» TEXT EXTRACT:
■ ■ ■ ■ ■

|Publication number||US5896177 A|
|Application number||US 08/805,333|
|Publication date||Apr 20, 1999|
|Filing date||Feb 24, 1997|
|Priority date||Feb 24, 1996|
|Publication number||08805333, 805333, US 5896177 A, US 5896177A, US-A-5896177, US5896177 A, US5896177A|
|Original Assignee||Samsung Electronics Co., Ltd.|
|Export Citation||BiBTeX, EndNote, RefMan|
|Patent Citations (5), Referenced by (26), Classifications (13), Legal Events (4)|
|External Links: USPTO, USPTO Assignment, Espacenet|
This application makes reference to, incorporates the same herein, and claims all benefits accruing under 35 U.S.C §119 from an application entitled Device For Controlling An Aspect Ratio In TV-Monitor Integrated Wide Screen Receiver earlier filed in the Korean Industrial Property Office on Feb. 24, 1996, and there duly assigned Ser. No. 96-4539 by that Office.
1. Field of the Invention
The present invention relates to a device for controlling an aspect ratio in a TV-monitor integrated wide screen receiver. Specifically, this invention is a device for preventing horizontal distortion of a 4×3 picture displayed on a 16×9 wide screen monitor by controlling a sampling clock speed with a phase-locked loop system.

■ ■ ■ ■ ■

» DATA LINES:

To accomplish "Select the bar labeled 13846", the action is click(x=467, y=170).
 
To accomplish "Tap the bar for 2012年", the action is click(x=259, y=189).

■ ■ ■ ■ ■

Continue the patent text on the aspect-ratio control device for a TV-monitor integrated wide screen receiver from its last sentence.

2. Discussion of Related Art
Conventionally, a monitor is similar to a TV receiver from which an antenna unit for receiving waves from a broadcasting station and a tuner unit for processing the waves from a TV receiver are removed. Component video signals and synchronous signals are transmitted to the monitor. The video signals are red (R), green (G), and blue (B) signals. The synchronous signals are horizontal (H) and vertical (V) signals. Composite video and synchronous signals are transmitted to the TV receiver. In a component method, horizontal and vertical frequencies of a picture are flexibly selected, so high resolution can be established. In a TV receiver, a signal band and horizontal and vertical deflection frequencies are determined according to known signaling systems such as NTSC, PAL, and SECAM. A composite method is limited in video signals, horizontal frequency, vertical frequency, video band, color carriers, and horizontal/vertical deflection frequencies so that it is not possible to freely choose frequencies.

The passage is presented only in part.